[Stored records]
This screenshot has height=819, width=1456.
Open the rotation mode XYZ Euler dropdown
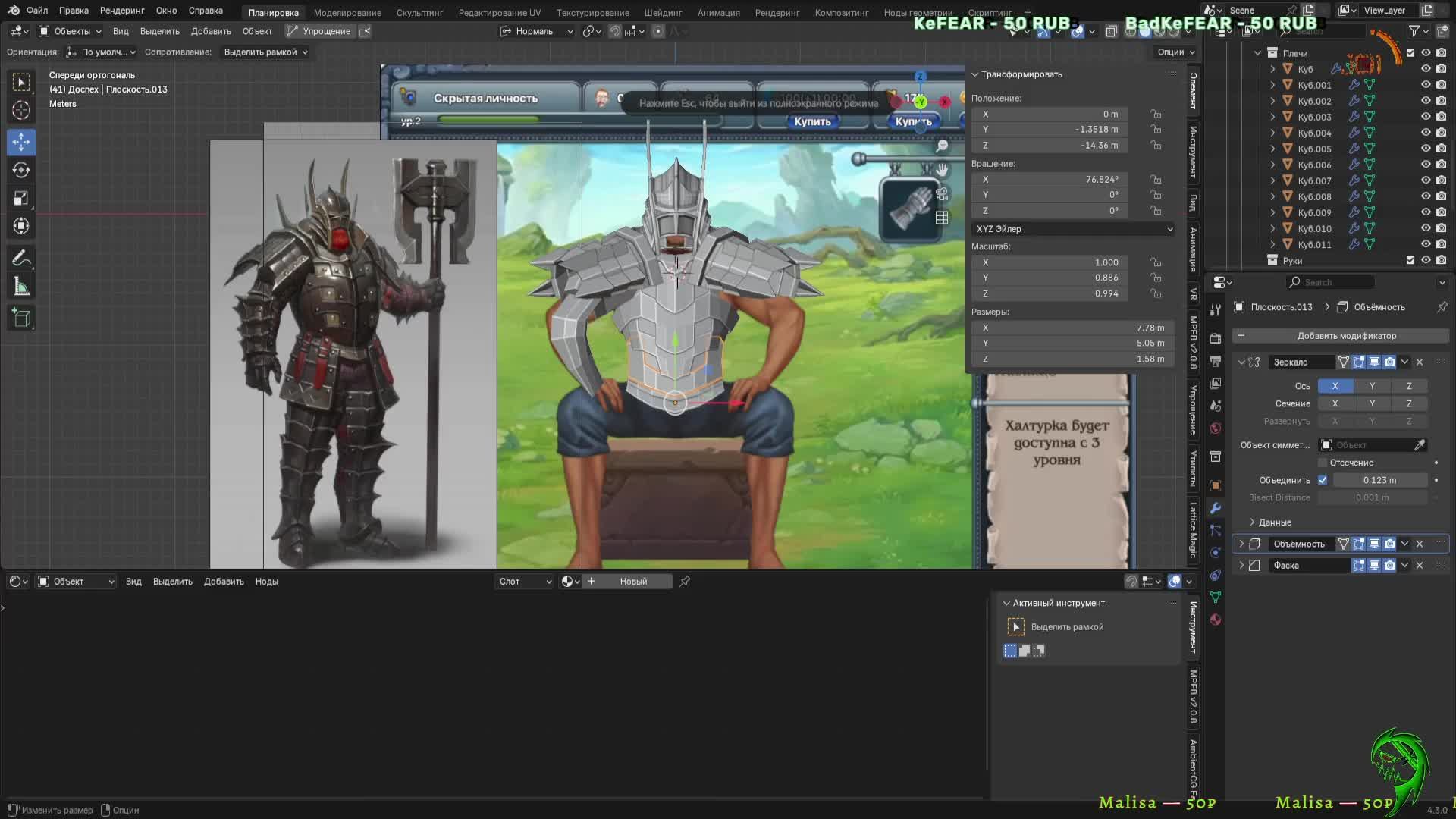click(x=1073, y=229)
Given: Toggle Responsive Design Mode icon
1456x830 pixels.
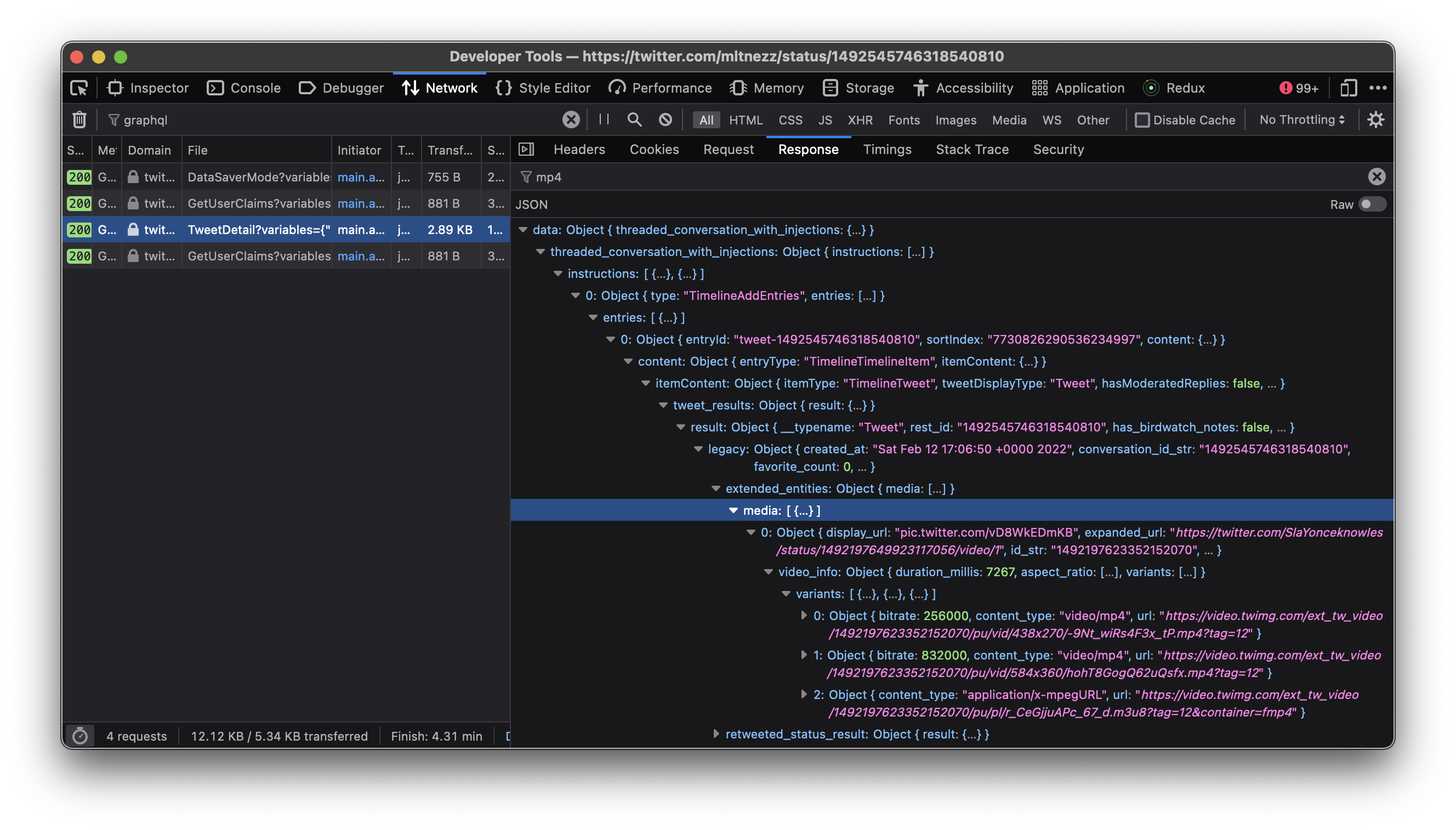Looking at the screenshot, I should click(x=1350, y=88).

WHAT IS NEEDED: Keep the pictures out and transcribe the entries exactly.

RESPONSE FOR THIS EXERCISE:
This screenshot has height=819, width=1456.
Open the rotation mode XYZ Euler dropdown
click(x=1073, y=229)
Given: Toggle Responsive Design Mode icon
1456x830 pixels.
Looking at the screenshot, I should click(x=1350, y=88).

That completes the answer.